Different versions of Git have slightly different rename-detectors. The main difference is how many names can go into the queues. The default for extremely old versions of Git is:

  • don't detect renames at all unless told to;
  • use a maximum of 100 name pairs.

Modern Git has "detect renames" turned on by default and has a default maximum of 400 name pairs, with the limit last having been raised in Git 1.7.5.

You can raise the limit further yourself: there is a configuration variable, diff.renameLimit, which defaults to using the built in default. Set this to any value you like in your configuration file. Setting it to zero tells Git to try as hard as it can.
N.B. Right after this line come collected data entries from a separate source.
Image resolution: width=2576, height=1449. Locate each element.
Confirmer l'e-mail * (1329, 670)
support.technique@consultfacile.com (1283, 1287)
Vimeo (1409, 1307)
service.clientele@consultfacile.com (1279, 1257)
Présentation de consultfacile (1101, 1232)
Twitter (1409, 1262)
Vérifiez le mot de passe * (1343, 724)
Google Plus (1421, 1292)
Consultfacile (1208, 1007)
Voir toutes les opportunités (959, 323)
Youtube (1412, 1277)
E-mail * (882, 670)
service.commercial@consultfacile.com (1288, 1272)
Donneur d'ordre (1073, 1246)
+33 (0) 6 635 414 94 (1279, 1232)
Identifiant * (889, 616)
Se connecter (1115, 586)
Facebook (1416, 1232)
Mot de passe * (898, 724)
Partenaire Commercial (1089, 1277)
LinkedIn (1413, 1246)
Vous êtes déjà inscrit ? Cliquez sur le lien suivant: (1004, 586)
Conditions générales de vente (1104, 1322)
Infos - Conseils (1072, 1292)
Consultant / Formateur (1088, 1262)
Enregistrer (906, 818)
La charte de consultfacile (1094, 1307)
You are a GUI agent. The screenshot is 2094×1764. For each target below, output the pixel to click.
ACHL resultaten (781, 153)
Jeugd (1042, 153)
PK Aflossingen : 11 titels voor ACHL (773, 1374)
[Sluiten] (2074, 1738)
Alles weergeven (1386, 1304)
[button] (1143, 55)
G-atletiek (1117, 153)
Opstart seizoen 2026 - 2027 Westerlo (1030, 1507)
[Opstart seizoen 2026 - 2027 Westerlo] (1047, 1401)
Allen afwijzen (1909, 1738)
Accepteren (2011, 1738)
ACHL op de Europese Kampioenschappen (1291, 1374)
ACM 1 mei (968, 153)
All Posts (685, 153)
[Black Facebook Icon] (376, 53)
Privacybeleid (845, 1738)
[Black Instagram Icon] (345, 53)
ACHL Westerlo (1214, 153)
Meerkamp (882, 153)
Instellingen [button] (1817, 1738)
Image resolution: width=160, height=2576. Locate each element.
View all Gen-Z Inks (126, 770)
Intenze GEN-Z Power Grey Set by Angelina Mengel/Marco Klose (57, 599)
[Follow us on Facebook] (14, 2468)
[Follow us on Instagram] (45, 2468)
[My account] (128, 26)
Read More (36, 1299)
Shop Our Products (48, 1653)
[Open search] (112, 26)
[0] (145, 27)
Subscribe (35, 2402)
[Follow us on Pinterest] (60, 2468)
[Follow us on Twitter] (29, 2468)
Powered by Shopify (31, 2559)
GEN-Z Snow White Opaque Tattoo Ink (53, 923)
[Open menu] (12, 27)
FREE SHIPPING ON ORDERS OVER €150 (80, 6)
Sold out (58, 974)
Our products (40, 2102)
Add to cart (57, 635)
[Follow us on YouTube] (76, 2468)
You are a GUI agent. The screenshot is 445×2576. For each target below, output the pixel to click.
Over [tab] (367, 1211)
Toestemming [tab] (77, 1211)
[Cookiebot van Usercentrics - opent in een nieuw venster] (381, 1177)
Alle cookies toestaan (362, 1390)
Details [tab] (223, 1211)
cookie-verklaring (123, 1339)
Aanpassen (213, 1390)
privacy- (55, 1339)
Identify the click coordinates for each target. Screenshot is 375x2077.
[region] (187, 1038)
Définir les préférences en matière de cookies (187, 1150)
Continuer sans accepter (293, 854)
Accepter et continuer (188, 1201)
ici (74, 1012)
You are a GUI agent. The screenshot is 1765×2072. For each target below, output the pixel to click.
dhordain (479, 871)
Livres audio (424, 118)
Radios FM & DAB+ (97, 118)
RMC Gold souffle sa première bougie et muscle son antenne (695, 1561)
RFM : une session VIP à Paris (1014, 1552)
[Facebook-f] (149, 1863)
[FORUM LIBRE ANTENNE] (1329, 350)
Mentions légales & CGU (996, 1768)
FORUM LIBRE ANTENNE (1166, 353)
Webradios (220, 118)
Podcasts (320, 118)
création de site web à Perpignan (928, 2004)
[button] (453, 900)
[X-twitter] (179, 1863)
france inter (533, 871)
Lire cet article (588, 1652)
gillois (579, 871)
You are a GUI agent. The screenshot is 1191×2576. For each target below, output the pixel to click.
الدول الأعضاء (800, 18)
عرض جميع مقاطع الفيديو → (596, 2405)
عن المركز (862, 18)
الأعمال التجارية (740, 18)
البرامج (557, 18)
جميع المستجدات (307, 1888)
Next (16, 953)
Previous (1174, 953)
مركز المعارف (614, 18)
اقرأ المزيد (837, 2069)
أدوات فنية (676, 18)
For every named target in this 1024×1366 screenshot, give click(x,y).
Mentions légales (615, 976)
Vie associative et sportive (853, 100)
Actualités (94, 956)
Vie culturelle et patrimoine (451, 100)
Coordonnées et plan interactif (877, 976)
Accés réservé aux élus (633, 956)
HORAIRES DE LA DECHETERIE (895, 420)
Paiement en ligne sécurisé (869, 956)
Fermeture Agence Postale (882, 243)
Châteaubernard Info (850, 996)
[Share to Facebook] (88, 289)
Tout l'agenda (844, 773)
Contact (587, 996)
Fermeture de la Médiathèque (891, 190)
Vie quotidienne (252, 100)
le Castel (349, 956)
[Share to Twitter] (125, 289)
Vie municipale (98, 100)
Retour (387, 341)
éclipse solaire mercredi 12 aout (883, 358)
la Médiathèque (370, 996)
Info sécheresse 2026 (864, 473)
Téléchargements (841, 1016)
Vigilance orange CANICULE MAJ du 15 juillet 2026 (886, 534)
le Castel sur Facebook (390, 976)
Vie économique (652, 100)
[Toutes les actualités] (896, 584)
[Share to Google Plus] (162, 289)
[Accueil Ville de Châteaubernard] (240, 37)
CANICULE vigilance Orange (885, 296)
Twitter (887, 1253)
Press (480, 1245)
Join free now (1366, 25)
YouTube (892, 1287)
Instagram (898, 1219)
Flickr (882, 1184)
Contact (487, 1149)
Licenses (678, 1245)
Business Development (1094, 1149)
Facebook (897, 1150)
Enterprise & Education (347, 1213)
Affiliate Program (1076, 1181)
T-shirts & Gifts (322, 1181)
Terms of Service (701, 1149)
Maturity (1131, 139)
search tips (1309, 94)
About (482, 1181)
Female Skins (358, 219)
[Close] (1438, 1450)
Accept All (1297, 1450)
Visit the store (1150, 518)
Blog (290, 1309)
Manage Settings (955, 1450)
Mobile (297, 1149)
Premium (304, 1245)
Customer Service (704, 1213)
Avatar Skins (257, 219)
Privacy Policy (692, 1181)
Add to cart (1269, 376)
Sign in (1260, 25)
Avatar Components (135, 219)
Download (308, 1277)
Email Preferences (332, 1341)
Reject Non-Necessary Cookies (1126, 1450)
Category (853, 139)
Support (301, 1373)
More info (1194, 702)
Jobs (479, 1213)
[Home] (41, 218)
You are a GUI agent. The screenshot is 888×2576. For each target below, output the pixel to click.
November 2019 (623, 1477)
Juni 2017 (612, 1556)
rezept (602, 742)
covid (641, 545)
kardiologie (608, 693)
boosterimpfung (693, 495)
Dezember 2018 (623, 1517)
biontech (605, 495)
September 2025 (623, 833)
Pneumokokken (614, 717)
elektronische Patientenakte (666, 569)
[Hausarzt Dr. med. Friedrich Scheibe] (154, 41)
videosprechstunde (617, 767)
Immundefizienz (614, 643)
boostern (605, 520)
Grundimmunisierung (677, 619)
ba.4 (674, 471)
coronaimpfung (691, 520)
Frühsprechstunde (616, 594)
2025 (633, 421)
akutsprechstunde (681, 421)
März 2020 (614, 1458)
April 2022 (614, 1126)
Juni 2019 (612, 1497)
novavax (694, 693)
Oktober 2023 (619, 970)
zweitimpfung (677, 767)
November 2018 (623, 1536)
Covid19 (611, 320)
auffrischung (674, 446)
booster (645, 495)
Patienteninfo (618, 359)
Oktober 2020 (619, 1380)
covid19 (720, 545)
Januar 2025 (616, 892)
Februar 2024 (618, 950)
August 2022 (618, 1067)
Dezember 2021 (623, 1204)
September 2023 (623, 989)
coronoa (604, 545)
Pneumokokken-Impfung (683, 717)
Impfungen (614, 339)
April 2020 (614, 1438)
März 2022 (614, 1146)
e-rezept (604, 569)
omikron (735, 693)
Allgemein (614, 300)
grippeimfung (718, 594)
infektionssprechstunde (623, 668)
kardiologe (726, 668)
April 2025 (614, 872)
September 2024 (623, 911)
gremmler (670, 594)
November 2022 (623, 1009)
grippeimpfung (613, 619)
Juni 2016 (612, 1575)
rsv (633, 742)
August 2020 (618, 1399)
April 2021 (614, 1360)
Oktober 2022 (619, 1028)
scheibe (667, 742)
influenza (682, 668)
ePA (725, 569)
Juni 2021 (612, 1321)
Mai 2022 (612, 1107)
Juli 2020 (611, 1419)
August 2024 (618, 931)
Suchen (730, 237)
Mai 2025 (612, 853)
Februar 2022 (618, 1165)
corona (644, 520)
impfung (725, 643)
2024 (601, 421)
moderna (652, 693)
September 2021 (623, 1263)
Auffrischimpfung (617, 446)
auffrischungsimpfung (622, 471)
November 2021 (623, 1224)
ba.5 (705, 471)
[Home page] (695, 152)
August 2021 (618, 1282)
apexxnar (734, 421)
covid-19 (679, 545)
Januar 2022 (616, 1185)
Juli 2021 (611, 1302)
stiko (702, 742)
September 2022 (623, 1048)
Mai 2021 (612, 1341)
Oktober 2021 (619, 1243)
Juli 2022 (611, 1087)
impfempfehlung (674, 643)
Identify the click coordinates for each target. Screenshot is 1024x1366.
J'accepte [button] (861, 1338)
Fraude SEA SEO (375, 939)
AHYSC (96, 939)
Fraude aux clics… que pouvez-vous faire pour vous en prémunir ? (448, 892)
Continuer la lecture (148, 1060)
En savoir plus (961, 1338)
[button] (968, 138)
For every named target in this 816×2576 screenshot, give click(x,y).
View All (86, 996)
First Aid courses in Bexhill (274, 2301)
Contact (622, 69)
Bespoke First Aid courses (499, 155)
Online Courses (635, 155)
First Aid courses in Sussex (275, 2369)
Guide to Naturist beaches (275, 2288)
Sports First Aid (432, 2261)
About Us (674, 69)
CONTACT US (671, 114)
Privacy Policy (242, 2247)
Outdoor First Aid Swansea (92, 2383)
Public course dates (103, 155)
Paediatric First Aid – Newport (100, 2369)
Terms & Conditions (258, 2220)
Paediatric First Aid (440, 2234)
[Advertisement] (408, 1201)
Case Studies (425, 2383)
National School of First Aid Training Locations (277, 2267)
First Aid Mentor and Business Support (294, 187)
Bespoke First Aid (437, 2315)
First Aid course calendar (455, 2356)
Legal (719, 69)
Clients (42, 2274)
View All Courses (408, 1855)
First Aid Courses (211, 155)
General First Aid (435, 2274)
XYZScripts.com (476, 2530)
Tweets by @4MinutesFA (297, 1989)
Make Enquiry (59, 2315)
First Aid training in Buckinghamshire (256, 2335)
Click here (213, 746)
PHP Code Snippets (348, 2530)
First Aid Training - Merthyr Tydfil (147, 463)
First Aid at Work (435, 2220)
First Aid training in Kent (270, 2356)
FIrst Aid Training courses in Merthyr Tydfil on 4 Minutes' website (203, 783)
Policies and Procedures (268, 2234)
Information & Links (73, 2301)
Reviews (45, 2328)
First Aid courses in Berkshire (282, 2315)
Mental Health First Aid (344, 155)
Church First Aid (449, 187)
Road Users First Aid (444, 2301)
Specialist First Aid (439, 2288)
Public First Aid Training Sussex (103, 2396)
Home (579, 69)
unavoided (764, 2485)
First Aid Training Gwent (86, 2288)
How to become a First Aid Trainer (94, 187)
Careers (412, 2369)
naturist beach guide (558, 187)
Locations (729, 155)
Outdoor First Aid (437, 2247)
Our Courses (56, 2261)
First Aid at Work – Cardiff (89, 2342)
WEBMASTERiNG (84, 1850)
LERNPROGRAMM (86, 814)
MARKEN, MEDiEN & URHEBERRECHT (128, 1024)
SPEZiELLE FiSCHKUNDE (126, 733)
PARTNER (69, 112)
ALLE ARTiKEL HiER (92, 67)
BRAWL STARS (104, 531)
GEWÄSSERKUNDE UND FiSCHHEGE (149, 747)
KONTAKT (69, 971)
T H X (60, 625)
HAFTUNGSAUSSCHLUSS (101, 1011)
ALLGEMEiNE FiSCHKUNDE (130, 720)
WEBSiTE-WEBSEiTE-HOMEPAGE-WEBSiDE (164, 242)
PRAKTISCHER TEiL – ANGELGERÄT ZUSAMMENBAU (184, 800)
What this means is that two git diff runs, on the same commits in the same repository, can give different answers about which files were renamed, and which were just deleted-and-added. You choose, at git diff time, which way you'd like the diff to be computed and displayed. The underlying commits just have the old name (in the old commit) and the new name (in the new commit): nothing here changes in any way, and redoing the commits will not help. What matters are the various control knobs:

  • Is the rename detector enabled at all? (diff.renames)
  • What's the limit on the number of file names? (diff.renameLimit)
  • What's the threshold for deciding that two files with different names, but similar—yet not 100% identical—content, are "the same file"? This last one is set by the -M argument to your git diff command. Passing in -M sets diff.renames to true even if your configuration would otherwise have it false.

The git status command runs with rename detection enabled, and the similarity threshold set to "50% similar". There is no configuration or command-line knob to change the similarity value. Until recently there was no configuration setting to disable rename detection here, but Git 2.18 added this, along with a status.rename configuration setting, as described in the release notes.

(There is also a fancier directory-rename detector algorithm, that was just experimental for a while, that I think is still in since Git 2.18, but it's not described very well. From the documentation, it seems to be used only during merges, rather than diffs, which is odd since merges actually run diffs internally. See the first bullet point in the above release notes.)

torek
  • 448,244
  • 59
  • 642
  • 775
  • This 'diff.renameLimit' sounds like my problem - with my initial rename, this would have touched 5,000+ files which explains the inconsistency I am seeing where some files are flagged as renamed, but others are added/deleted. I think at this point I will need to set this config value and go back in my branch to before the rename, and start again. – Steven Sproat Feb 12 '20 at 10:44
  • 1
    There's no need to change any of your existing commits! The *commits* are not affected by the rename limit. The rename detector runs *after* you make the commits. – torek Feb 12 '20 at 10:47
  • Oh my, I misunderstood! I see - I've increased my limits, and yup - I can see the history being tracked correctly. I was thinking that I'd have to increase my limit because our cloud git (bitbucket)'s "diff viewer" was showing these add/deletions, but I assume that's because of ITS renameLimit value. That's great, I'd be checking history locally anyway. @torek thank you so much for your answer, very helpful :) – Steven Sproat Feb 12 '20 at 11:14
0

It may not make much sense, but in my PhpStorm IDE, files renamed via the IDE itself are marked as "renamed" and files renamed via "git mv" are marked as deleted and re-added: screenshot

To bring all files into one state, I just ran in terminal:

git add .